クリスティーズで世界に挑む

 クリスティーズやサザビーズなど、世界的なオークションに作品を出す。

 これはアートの第一線で戦うための第一歩となる。

 アーティストが一人で「いいものを描いたからよろしくお願いします」と言って相手にされる世界ではない。

 オークションに出すためにはギャラリーの力が必要で、私もギャラリーのおかげでクリスティーズに出品することができた。

 アーティストにとって、ギャラリーとの出会いは重要だ。販売や展覧会もギャラリーが取り仕切るし、エージェント的な役割もしてくれる。

 また、海外では「いろいろな個展を見るよりも、大きなアートフェアのほうがいい」という流れがある。スイスのアート・バーゼルやベネチアのビエンナーレなどには力のあるアーティストの作品が集まるから、「いっぺんに見られる」と人も集まる。

 コレクターやディーラー、新しいアーティストを探しているギャラリーも詰めかける。

 アートフェアは、アーティストの側にとってもチャンスの場だ。しかし、アートフェアの出品はギャラリー単位で、個人では出せない。

 さらにギャラリーならどこでも出品できるわけではなく、一流のアーティストを抱えている力があるギャラリーに限られている。

 「クリスティーズに出品する」となったときも、ギャラリーとどんな作品にすべきか相談した。

 経験豊富なギャラリーの判断があったうえで、クリスティーズの審査があり、それでようやく出品となった。

 だが、出品してめでたし、めでたしではない。

 オークションである以上、落札されなければならない。あらかじめエスティメート(査定価格)は決まっており、エスティメートを超えないと、作家として次のステージには進めない。

 一人のコレクターがぽんとエスティメートで落札すればいいというものでもなく、ある程度は競りあげなければならない。

 数人が入札して価格が競りあがっていかなければ、世界の舞台は遠ざかる。とても厳しい世界なのだ。

 アーティストが生産部門、ギャラリーが営業部門という体制を取り、アートを販売するのが、「プライマリー・マーケット」。

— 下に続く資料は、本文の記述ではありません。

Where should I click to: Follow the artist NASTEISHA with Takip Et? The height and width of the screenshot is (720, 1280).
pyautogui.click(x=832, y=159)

 だが、アートは一回売れておしまいではない。絵を買ってくれたコレクターが、その作品を他のコレクターに売ったり、オークションに出すこともある。これを「セカンダリー・マーケット」と呼び、アートシーンではこれも重要だ。

 「デビューしたての頃に個展(プライマリー・マーケット)で一〇万円で買った作品をオークション(セカンダリー・マーケット)に出したら一億円になった」なんてすごい話もある。絵は一人の人がずっと所蔵しているとは限らない。

 逆に、セカンダリー・マーケットで安く売られてしまうと、アーティストの評価も下がる。コレクターによってオークションに出された作品が不落札になり、歩み始めた道が閉ざされることもある。

 コレクターはアートを愛する人がほとんどだけれど、投機目的の人もいるわけで、リスクは常にある。ただし、いろんな人がいてこそ盛りあがるのだ。

 だからアーティストを抱えるギャラリーには、セカンダリー・マーケットで自分たちのアーティストの作品が不本意な値段で扱われないよう、自ら適正価格で買い支える「体力」が不可欠だ。

 つまるところ、ただ海外に出たいという想いでデビューしても、しっかりしたギャラリーなしではどうにもならない。

 最初はややこしくてよくわかっていなかったが、だんだん仕組みを理解するにつれ、クリスティーズ出品は達成ではなくチャレンジであると知った。

 私が初めてクリスティーズの現場を見たのは、ニューヨークで3.11のチャリティーセールに村上隆さんが出品していたときだった。

 会場では、アートの世界に携わっている人たちがカタログを片手に、「これは不落札。これはいくらで落札」と、アーティストの名前の横に、全部数字をメモしていた。

 出品している何人ものアーティストの中から、「落札された」という印がつけられていく。

 私が初めてクリスティーズに出品したのは、「遺跡の門番」。緊張や不安があったが無事シンガポール在住のコレクターに落札された。

 その方はずっと私の絵を集めてくださっていて、「お祝いだから」と高額で手を挙げてくださったのだ。

 まだつま先くらいだけれど、世界の入口に踏み出した。